What is being asked ▸ Copy out the text of the records below word for word, omitting the pictures.
::: Material :::
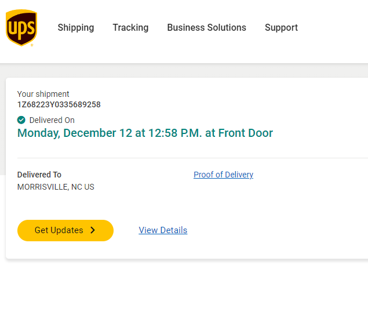
Task: Open the Tracking menu
Action: pyautogui.click(x=130, y=28)
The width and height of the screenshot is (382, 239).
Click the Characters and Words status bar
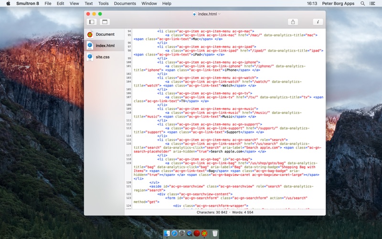click(225, 212)
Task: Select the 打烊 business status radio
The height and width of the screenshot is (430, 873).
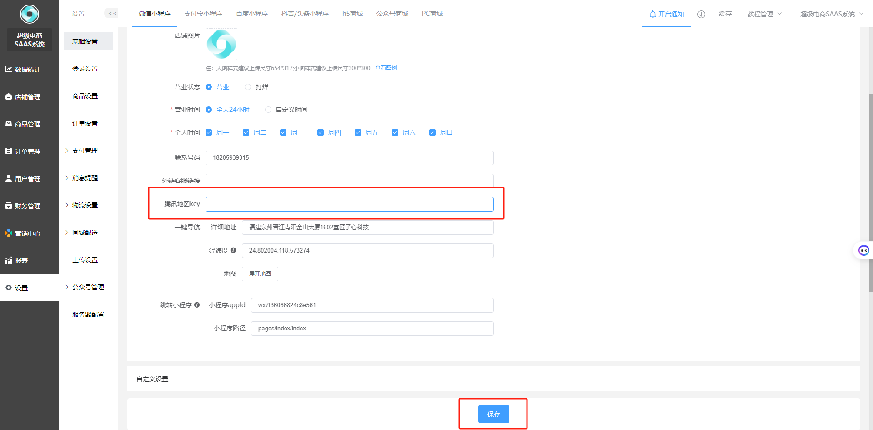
:::
Solution for this exercise ▸
Task: Open the Tracking menu
Action: pyautogui.click(x=130, y=28)
The width and height of the screenshot is (382, 239).
Click the Characters and Words status bar
click(225, 212)
Task: Select the 打烊 business status radio
The height and width of the screenshot is (430, 873).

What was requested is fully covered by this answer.